Hormone replacement therapy has its positive and negative effects, and the proven risk of breast cancer has stopped many women from choosing hormone replacement for menopausal problems. Yet menopausal problems can be a source of suffering and frustration for those women who are affected. Menopausal hot flashes can be bothersome, and if they are severe, frequent and go on for years, women find it difficult to cope with this condition. Even if hormone replacement is not an option because of the risk factors, relief of those symptoms is very much needed. Herbal remedies are often not sufficient. As a result the day to day functioning of the patient is affected and even a restful night is interrupted by sweating.
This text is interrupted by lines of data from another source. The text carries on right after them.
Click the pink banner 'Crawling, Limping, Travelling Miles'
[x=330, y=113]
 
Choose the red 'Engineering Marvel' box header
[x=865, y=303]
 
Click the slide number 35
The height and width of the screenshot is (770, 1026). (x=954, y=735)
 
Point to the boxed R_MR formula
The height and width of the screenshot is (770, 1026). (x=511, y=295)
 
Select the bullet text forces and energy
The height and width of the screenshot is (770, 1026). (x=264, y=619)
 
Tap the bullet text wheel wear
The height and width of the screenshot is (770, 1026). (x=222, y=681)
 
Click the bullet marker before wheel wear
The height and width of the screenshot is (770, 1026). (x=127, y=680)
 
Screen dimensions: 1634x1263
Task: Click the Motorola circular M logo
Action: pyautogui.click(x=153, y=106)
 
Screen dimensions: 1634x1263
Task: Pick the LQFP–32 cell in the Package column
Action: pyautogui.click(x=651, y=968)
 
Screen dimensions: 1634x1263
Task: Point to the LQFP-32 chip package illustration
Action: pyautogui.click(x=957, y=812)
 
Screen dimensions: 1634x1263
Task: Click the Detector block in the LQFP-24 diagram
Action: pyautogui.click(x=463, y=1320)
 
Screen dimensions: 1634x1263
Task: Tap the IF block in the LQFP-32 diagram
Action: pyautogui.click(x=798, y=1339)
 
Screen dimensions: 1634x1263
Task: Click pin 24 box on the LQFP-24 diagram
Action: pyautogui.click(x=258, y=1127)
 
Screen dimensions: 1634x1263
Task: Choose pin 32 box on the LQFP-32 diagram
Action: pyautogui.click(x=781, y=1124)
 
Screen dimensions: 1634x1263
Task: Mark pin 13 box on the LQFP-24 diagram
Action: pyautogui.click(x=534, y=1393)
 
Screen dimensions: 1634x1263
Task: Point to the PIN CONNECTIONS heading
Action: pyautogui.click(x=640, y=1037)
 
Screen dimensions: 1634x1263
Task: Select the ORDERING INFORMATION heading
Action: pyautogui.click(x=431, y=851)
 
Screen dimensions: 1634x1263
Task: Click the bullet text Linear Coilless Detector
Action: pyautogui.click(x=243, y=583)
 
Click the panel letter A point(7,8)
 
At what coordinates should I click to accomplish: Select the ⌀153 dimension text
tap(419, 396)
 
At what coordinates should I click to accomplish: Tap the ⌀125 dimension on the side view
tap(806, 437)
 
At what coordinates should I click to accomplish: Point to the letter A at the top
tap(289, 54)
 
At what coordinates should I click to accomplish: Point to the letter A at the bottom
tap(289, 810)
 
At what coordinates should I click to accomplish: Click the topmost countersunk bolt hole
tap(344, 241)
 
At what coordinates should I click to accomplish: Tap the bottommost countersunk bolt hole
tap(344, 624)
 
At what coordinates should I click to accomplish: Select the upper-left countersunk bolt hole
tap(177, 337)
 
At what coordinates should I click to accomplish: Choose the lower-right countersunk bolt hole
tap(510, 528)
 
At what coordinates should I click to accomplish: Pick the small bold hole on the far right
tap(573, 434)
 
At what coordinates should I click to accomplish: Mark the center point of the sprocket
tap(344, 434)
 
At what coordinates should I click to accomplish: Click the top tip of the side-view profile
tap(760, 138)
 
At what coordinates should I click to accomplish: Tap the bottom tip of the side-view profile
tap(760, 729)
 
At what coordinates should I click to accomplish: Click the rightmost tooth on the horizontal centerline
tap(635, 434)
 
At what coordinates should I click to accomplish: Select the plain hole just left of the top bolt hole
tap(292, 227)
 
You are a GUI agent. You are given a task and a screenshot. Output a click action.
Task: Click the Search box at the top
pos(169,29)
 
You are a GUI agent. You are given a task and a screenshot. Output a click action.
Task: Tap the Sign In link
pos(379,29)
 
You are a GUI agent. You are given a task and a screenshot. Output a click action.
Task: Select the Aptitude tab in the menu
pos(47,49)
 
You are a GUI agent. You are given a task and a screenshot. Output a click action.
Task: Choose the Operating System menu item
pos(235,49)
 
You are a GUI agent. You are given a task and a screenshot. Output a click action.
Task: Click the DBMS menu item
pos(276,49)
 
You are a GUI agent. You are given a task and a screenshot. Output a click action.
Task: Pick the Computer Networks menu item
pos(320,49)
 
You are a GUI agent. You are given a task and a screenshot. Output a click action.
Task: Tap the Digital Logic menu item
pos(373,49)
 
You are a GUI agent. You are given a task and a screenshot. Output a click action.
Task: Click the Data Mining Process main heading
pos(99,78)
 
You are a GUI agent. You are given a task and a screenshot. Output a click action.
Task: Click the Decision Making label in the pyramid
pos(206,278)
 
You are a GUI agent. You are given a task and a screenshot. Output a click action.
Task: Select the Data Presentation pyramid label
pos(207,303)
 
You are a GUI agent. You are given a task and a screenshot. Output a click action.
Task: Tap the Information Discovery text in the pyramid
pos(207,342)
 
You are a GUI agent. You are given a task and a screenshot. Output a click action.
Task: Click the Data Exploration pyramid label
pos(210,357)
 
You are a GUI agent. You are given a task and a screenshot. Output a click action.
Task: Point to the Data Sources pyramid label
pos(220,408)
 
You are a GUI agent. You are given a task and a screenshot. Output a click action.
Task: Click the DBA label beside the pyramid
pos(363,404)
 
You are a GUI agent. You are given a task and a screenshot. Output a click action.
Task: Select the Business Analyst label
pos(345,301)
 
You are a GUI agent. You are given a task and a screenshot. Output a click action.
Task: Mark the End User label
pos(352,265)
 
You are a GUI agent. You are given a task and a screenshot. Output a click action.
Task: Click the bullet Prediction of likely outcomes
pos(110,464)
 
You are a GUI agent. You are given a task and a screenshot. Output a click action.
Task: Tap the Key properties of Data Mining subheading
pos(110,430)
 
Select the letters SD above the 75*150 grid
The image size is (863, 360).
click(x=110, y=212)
Dr. Sireesha Reddy from the department of obstetrics and gynecology at the University of Rochester's school of medicine and dentistry has led a study of 60 postmenopausal women. A medication called gabapentin was used in a randomized study. Three equal groups were observed: the first received gabapentin titrated to 2,400 mg per day. The second group received 0.625 mg per day of estrogen, and the third group was given a placebo. The gabapentin group and the estrogen group achieved similar results, namely a 71% reduction, versus 72% in the estrogen group. The placebo group reported a 54 % reduction of hot flashes.
Dr. Reddy states that gabapentin against hot flashes is a good alternative. It works for patients who only have these particular problems, as it does not address other indications where estrogen is prescribed. Dr. Reddy also added that it might not be necessary to titrate to 2,400 mg gabapentin per day, because some women metabolize it at a higher rate than others.
Specific side effects such as headaches and dizziness occurred more frequently in the gabapentin group, but they were not statistically significant.